• Exercise instructions: Rewrite the lines from the one containing "Task: Click the LGX coin logo" through the one containing "Action: [x=210, y=269]" as a numbered list, omitting any blank lines.

• Supplied data:

═══

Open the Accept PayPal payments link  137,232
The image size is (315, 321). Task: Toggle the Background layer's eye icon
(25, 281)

═══

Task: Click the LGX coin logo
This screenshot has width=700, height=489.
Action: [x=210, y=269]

═══

• Reply to the exercise:
1. Task: Click the LGX coin logo
2. This screenshot has width=700, height=489.
3. Action: [x=210, y=269]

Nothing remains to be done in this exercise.